Jetzt kommt der knifflige Teil: die Feiertage. Je nachdem, in welchem Kanton du dich befindest und wie die Feiertage in einem Jahr fallen, musst du nochmals einige Tage abziehen. Im Schweizer Durchschnitt landest du so bei ungefähr 250 bis 255 echten Arbeitstagen pro Jahr.
Was gilt für Teilzeitmitarbeitende bei der Berechnung?
Ganz einfach: Bei Teilzeitkräften zählst du nur die Tage, an denen sie laut Arbeitsvertrag tatsächlich arbeiten. Fällt ein Feiertag auf einen ihrer fixen Arbeitstage – sagen wir, den Montag –, haben sie an diesem Tag frei und bekommen trotzdem ihren Lohn.
Fällt der Feiertag aber auf einen Tag, an dem sie sowieso nie arbeiten, wie zum Beispiel den Freitag, gibt es in der Regel auch keinen Anspruch auf Kompensation.
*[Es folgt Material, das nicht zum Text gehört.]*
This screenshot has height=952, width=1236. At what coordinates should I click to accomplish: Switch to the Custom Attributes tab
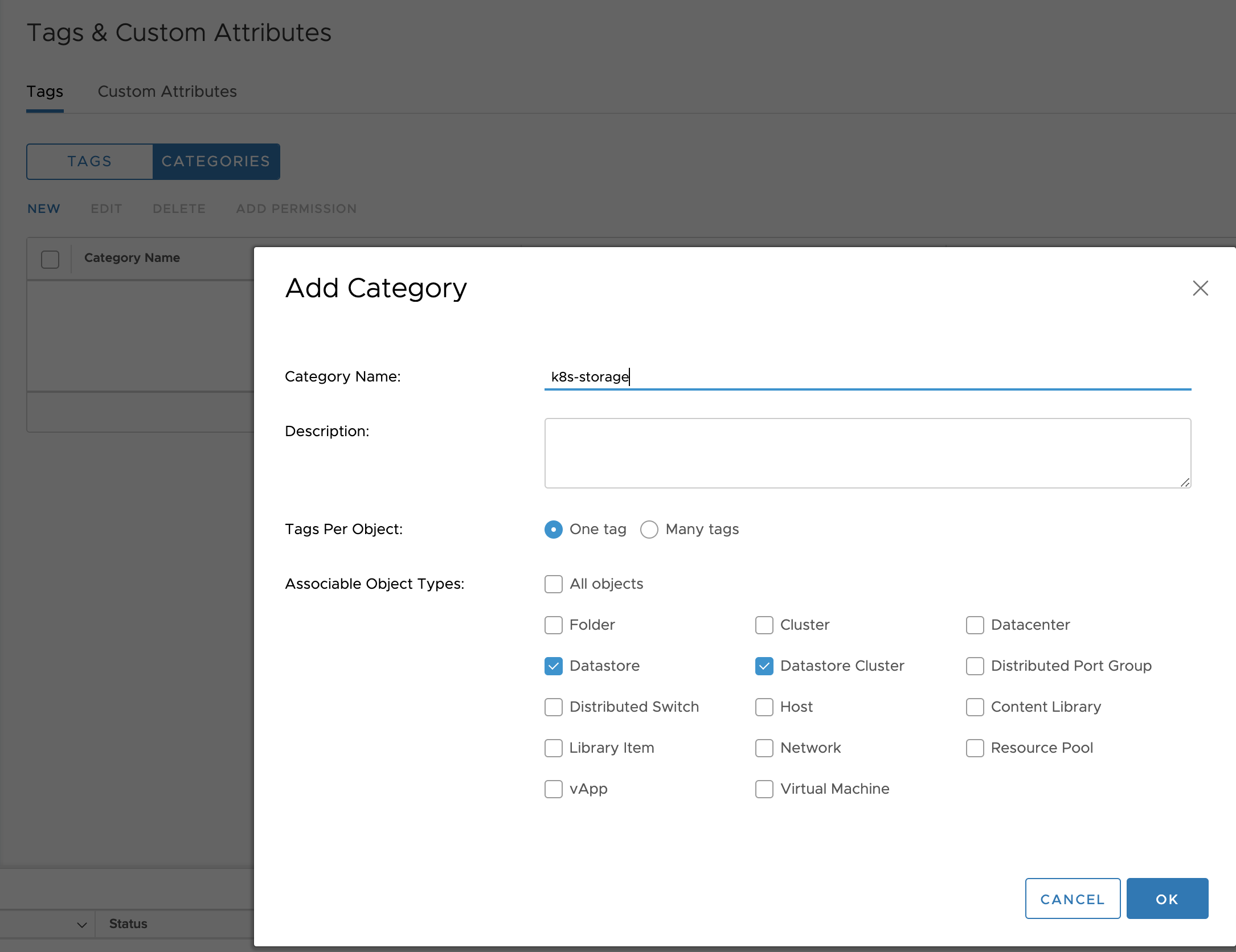pos(167,92)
Diese Regelung sollte glasklar im Arbeitsvertrag stehen, damit es später keine Diskussionen gibt.
Gibt es eine offizielle Formel zur Berechnung der Arbeitstage?
Eine einzige, für die ganze Schweiz gültige Formel gibt es nicht. Das liegt an den unterschiedlichen kantonalen Feiertagen. Die grundlegende Logik dahinter ist aber immer dieselbe und ziemlich simpel.
Die Faustregel lautet: Nimm die Gesamtzahl der Kalendertage eines Monats, zieh alle Samstage und Sonntage ab und dann noch alle gesetzlichen Feiertage, die auf einen Wochentag von Montag bis Freitag fallen.
Das Problem? Diese manuelle Berechnung ist nicht nur mühsam, sondern auch eine riesige Fehlerquelle – besonders, wenn du Mitarbeitende in verschiedenen Kantonen hast.